━━━━━ TASK DATA
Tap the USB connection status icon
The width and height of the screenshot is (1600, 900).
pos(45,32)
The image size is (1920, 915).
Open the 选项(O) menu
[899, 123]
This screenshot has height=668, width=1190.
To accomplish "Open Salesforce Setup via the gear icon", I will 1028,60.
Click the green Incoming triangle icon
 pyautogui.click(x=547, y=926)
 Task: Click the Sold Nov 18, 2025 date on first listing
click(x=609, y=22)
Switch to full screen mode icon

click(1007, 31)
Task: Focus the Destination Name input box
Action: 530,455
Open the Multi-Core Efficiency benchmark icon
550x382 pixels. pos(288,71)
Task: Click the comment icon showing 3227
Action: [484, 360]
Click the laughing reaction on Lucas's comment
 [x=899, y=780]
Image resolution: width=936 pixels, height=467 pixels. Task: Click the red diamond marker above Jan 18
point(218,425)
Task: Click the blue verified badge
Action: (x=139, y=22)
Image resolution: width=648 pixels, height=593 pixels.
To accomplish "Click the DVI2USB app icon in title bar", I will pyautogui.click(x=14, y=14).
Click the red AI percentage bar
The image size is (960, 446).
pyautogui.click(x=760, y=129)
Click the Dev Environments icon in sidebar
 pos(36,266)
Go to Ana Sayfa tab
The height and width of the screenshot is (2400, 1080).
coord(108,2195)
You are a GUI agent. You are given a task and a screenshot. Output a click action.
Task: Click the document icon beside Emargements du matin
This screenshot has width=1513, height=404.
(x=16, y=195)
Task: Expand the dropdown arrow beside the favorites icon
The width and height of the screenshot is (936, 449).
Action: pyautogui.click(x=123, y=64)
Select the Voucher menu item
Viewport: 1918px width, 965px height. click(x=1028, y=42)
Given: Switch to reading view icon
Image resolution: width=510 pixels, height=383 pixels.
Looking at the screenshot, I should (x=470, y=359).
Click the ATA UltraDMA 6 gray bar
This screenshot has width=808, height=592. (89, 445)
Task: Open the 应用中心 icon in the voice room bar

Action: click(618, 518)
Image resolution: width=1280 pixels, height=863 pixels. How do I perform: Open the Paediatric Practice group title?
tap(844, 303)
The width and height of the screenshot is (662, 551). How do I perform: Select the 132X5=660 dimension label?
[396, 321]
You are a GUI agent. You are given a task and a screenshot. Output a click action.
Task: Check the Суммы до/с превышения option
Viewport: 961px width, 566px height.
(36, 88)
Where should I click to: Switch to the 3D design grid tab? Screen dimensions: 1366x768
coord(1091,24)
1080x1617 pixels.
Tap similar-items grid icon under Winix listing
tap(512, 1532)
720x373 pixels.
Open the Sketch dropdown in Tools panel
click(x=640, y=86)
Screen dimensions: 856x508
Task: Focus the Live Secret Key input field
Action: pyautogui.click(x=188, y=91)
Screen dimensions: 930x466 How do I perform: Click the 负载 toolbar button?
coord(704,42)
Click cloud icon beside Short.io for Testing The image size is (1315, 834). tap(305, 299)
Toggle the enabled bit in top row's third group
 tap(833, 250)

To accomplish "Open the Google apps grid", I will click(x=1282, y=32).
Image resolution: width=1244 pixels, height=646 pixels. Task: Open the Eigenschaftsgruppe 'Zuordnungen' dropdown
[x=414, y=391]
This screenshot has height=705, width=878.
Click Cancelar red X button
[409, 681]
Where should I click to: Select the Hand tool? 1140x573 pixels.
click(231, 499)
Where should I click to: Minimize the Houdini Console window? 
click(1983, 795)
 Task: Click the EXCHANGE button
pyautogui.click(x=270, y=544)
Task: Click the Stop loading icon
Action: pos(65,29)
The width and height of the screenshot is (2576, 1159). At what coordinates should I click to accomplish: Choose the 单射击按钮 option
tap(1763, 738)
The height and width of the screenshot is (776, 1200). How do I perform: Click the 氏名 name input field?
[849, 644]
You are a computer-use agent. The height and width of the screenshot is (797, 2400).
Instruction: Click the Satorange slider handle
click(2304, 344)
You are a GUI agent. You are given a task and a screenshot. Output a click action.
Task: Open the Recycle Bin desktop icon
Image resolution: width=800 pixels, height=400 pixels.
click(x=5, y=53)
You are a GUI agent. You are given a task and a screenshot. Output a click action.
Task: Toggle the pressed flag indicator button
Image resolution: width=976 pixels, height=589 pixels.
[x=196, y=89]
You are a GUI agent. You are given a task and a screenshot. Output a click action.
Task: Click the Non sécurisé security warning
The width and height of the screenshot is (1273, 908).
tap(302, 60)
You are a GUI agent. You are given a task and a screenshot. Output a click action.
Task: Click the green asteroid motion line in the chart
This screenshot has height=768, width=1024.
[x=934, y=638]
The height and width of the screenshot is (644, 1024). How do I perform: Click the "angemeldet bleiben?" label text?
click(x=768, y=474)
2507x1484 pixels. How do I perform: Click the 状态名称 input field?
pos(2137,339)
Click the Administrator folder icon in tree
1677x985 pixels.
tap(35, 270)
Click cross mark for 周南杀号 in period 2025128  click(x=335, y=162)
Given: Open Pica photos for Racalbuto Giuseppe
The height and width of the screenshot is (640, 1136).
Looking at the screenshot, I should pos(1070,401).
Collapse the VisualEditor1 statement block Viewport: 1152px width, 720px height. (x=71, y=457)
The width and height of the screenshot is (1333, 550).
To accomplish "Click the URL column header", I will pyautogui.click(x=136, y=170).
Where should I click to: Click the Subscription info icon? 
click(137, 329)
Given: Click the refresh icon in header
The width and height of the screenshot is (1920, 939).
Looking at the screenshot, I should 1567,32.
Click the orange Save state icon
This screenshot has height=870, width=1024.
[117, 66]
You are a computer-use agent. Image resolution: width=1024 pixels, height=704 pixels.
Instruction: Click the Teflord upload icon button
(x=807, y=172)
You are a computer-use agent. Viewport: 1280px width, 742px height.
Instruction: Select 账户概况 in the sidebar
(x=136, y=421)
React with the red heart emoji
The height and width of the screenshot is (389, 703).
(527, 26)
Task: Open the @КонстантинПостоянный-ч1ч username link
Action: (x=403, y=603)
━━━━━━━━━━
- [TASK BRIEF]
In the entries above, find every line with the word "beside" and list it.

- [EXPECTED OUTPUT]
Task: Click the document icon beside Emargements du matin
Task: Expand the dropdown arrow beside the favorites icon
Click cloud icon beside Short.io for Testing The image size is (1315, 834). tap(305, 299)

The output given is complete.